Word and element location entries
----
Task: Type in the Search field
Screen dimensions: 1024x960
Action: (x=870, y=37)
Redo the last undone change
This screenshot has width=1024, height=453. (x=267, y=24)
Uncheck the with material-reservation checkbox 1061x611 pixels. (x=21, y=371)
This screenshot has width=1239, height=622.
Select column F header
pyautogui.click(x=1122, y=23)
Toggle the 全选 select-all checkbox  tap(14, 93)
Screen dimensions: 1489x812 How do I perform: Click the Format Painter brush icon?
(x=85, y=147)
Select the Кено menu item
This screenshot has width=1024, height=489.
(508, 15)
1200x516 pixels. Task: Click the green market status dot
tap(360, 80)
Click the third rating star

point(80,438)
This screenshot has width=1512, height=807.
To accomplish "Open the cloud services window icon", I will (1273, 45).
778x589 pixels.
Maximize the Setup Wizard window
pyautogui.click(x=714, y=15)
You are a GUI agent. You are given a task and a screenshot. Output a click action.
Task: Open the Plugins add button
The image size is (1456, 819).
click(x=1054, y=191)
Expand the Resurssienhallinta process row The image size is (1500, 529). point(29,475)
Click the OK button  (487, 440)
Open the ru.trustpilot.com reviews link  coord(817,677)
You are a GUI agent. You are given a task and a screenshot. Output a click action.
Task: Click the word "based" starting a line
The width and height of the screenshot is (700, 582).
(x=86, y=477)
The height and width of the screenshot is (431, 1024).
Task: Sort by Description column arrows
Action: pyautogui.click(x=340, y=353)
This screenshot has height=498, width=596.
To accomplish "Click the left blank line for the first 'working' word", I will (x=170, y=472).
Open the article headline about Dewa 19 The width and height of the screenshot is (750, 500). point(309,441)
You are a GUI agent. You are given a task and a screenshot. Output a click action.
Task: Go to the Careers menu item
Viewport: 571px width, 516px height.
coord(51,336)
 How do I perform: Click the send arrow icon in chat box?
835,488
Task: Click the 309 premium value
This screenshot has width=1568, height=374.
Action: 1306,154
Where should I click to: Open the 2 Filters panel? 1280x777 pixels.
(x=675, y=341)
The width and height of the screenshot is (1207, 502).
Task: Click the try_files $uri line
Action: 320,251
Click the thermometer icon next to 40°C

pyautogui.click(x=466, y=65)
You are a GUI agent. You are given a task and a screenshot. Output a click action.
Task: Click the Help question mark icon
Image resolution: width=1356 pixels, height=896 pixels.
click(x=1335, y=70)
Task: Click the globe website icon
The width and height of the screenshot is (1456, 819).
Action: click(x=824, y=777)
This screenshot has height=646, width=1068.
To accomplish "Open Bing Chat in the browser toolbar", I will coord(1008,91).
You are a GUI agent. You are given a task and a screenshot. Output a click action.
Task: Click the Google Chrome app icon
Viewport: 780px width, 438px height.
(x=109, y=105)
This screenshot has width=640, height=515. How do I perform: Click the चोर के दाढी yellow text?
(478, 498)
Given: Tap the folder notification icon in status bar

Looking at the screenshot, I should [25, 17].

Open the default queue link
----
_TO DO:_ Please reproduce all of the entries above verbatim, line for line.

_TASK OUTPUT:_
Task: Type in the Search field
Screen dimensions: 1024x960
Action: (x=870, y=37)
Redo the last undone change
This screenshot has width=1024, height=453. (x=267, y=24)
Uncheck the with material-reservation checkbox 1061x611 pixels. (x=21, y=371)
This screenshot has width=1239, height=622.
Select column F header
pyautogui.click(x=1122, y=23)
Toggle the 全选 select-all checkbox  tap(14, 93)
Screen dimensions: 1489x812 How do I perform: Click the Format Painter brush icon?
(x=85, y=147)
Select the Кено menu item
This screenshot has width=1024, height=489.
(508, 15)
1200x516 pixels. Task: Click the green market status dot
tap(360, 80)
Click the third rating star

point(80,438)
This screenshot has width=1512, height=807.
To accomplish "Open the cloud services window icon", I will (1273, 45).
778x589 pixels.
Maximize the Setup Wizard window
pyautogui.click(x=714, y=15)
You are a GUI agent. You are given a task and a screenshot. Output a click action.
Task: Open the Plugins add button
The image size is (1456, 819).
click(x=1054, y=191)
Expand the Resurssienhallinta process row The image size is (1500, 529). point(29,475)
Click the OK button  (487, 440)
Open the ru.trustpilot.com reviews link  coord(817,677)
You are a GUI agent. You are given a task and a screenshot. Output a click action.
Task: Click the word "based" starting a line
The width and height of the screenshot is (700, 582).
(x=86, y=477)
The height and width of the screenshot is (431, 1024).
Task: Sort by Description column arrows
Action: pyautogui.click(x=340, y=353)
This screenshot has height=498, width=596.
To accomplish "Click the left blank line for the first 'working' word", I will (x=170, y=472).
Open the article headline about Dewa 19 The width and height of the screenshot is (750, 500). point(309,441)
You are a GUI agent. You are given a task and a screenshot. Output a click action.
Task: Go to the Careers menu item
Viewport: 571px width, 516px height.
coord(51,336)
 How do I perform: Click the send arrow icon in chat box?
835,488
Task: Click the 309 premium value
This screenshot has width=1568, height=374.
Action: 1306,154
Where should I click to: Open the 2 Filters panel? 1280x777 pixels.
(x=675, y=341)
The width and height of the screenshot is (1207, 502).
Task: Click the try_files $uri line
Action: 320,251
Click the thermometer icon next to 40°C

pyautogui.click(x=466, y=65)
You are a GUI agent. You are given a task and a screenshot. Output a click action.
Task: Click the Help question mark icon
Image resolution: width=1356 pixels, height=896 pixels.
click(x=1335, y=70)
Task: Click the globe website icon
The width and height of the screenshot is (1456, 819).
Action: click(x=824, y=777)
This screenshot has height=646, width=1068.
To accomplish "Open Bing Chat in the browser toolbar", I will coord(1008,91).
You are a GUI agent. You are given a task and a screenshot. Output a click action.
Task: Click the Google Chrome app icon
Viewport: 780px width, 438px height.
(x=109, y=105)
This screenshot has width=640, height=515. How do I perform: Click the चोर के दाढी yellow text?
(478, 498)
Given: Tap the folder notification icon in status bar

Looking at the screenshot, I should [25, 17].

Open the default queue link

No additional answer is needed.